Alonzo M. Fuller House
by: chicago designslinger
[Alonzo M. Fuller House (1890) Frederick W. Perkins, architect /Image & Artwork: chicago designslinger]
Frederick W. Perkins was a Chicago based architect who had a very lucrative and productive career - yet most people have never heard of him. Even so, Perkins was one of the city's socially registered go-to architects at the close of the 19th century and first quarter of the 20th. And for those who may be wondering, he was not related to the more famous and achitecturally recognized Dwight Perkins. This Perkins designed homes and investment properties for some of the city's bigger big wigs like Joseph Leiter, son of Chicago retail and real estate tycoon Levi Leiter. F.W. Perkins designed Chateauesque style mansions for Philip Armour on Prairie Avenue and John Shedd on Drexel Boulevard. The Lake Forest house Shedd had built for his daughter and son-in-law Charles Schweppe was a Perkins commission, and the summer homes on Mackinac Island for industrialist Michael Cudahy and attorney Lawrence Young - which later became the summer residence of the Michigan's governor - were done by Perkins as well. His style choices were eclectic to say the least, which apparently made him a popular choice for some of the city's prominent residents. But before those jobs appeared on Perkins' drafting table, and four years after starting his private architectural practice, the Phillips Exeter Academy and MIT graduate designed one of his first major residential commissions for wholesale grocer Alonzo M. Fuller in 1890 in a style influence by the work of architect Henry Hobson Richardson with a few Queen Anne-styled flourishes added into the mix.
[Alonzo M. Fuller House, 4832 S. Ellis Avenue, Chicago /Image & Artwork: chicago designslinger]
Alonzo Fuller came to Chicago in the early 1860s and got a job working in the fancy candies and fruits emporium of William M. Hoyt. Three years later Fuller and his co-worker Robert Bennett bought the store from Hoyt and watched their business venture go up in smoke along with a large portion of the rest of the city in 1871. They rebuilt, but in 1873 merged their enterprise with Hoyt's new wholesale grocery business and Fuller married Hoyt's sister Lotta. In 1882 William M. Hoyt & Company was incorporated with Hoyt as president; Fuller as vice-president, general purchaser and sales manager; and Bennett as secretary/treasurer. By 1890, when Perkins's house for the Fullers was built, Hoyt & Co. was generating over $3 million in yearly sales.
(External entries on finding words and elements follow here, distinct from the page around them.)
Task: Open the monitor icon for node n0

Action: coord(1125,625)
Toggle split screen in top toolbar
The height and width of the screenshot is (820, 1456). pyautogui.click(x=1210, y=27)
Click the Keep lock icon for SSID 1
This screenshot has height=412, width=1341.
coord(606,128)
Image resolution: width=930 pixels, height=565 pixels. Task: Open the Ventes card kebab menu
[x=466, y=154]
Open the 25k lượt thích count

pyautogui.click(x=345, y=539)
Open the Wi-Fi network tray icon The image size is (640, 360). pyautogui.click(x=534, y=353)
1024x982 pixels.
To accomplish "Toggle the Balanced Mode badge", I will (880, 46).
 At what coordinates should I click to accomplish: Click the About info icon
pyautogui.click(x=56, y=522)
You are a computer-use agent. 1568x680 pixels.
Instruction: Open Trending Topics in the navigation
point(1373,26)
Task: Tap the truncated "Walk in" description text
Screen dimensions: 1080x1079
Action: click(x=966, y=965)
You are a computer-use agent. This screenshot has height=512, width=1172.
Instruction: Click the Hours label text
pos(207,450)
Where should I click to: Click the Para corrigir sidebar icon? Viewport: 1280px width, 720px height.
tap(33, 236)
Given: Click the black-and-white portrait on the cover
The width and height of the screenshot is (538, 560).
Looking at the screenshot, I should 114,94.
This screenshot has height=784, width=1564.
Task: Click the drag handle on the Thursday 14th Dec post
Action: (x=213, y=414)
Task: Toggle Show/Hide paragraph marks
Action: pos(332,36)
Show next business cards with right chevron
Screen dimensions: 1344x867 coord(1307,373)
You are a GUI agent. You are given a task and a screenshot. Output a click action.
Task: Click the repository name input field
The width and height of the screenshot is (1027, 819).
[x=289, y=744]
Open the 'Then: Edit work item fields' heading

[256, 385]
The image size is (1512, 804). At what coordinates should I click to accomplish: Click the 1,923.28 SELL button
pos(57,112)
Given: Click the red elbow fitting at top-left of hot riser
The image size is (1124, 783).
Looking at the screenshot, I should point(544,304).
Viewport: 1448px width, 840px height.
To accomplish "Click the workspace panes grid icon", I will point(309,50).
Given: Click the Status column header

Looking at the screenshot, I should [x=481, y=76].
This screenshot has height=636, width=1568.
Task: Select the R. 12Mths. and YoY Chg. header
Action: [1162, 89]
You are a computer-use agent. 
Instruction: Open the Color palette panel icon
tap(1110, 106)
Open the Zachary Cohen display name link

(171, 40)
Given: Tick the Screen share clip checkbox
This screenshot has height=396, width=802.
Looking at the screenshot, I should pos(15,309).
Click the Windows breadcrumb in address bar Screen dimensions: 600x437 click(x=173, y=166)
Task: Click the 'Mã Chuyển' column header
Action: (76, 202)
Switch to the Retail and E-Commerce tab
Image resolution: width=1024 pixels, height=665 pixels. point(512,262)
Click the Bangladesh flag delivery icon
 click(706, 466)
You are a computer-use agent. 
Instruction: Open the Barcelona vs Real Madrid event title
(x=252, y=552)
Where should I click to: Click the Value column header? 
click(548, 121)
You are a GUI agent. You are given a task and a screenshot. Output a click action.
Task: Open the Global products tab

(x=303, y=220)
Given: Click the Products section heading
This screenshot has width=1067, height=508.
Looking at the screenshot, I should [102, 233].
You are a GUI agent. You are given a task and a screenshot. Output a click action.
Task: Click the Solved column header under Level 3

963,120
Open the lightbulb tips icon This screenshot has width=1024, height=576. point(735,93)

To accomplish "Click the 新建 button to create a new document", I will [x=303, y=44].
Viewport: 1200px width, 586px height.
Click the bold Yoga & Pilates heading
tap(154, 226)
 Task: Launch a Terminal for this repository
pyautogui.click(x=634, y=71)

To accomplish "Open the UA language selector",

[Alonzo M. Fuller House, Hyde Park - Kenwood National Historic District, Chicago /Image & Artwork: chicago designslinger]
Chicago's wholesale grocers supplied the food stuffs found in small grocery stores around the city and the Midwest. Back-in-the day before the mega-corporate grocery store chains appeared on the scene, the small neighborhood market was the main supply line for meats, along with canned and dry goods products, for millions of shoppers. Due to the city's strategic transportation location, Chicago became home to some of the largest wholesale grocers in the nation- and William Hoyt & Co. was one of them. Given his stature as one of the ones who'd made it big in his adopted city, Fuller decided to build his multi-storied mansion on a very large lot on an up-and-coming street lined with other very large lots, in the Kenwood section of Chicago. Fuller's Ellis Avenue, and the adjacent Drexel Boulevard, would become the site of some of the city's largest houses, built with some of the city's large fortunes. Yet for all the energy and expense put into their "we have arrived" dwelling, the Fullers only occupied the house for a relatively short eight years when the 63-year-old wholesale merchant decided to retire from Hoyt & Co. and sell Perkins's stone-faced architectural statement.
[Alonzo M. Fuller House, Kenwood Historic District, Chicago /Image & Artwork: chicago designslinger]
The house was purchased by the very aristocratic sounding Wellington E. Cudney. Ironically - or not - Cudney was also in the wholesale grocery business as a purveyor of meat and meat associated products in and around the Midwest region. A grocer, or hotel kitchen for instance, would order sides of beef from Cudney & Company Wholesale Provisions that would be shipped-out to locations near and far from their plant at Orleans and Kinzie Streets. And although the Cudneys lived in the house for far longer than the Fullers by the time of Wellington Cudney's death in 1931, Alonzo M. Fuller's name will be forever attached to the Ellis Avenue manse because in the way of the world of house naming, it's usually whoever commissioned the job and ponied-up the cash in the first place, who gets to keep the name.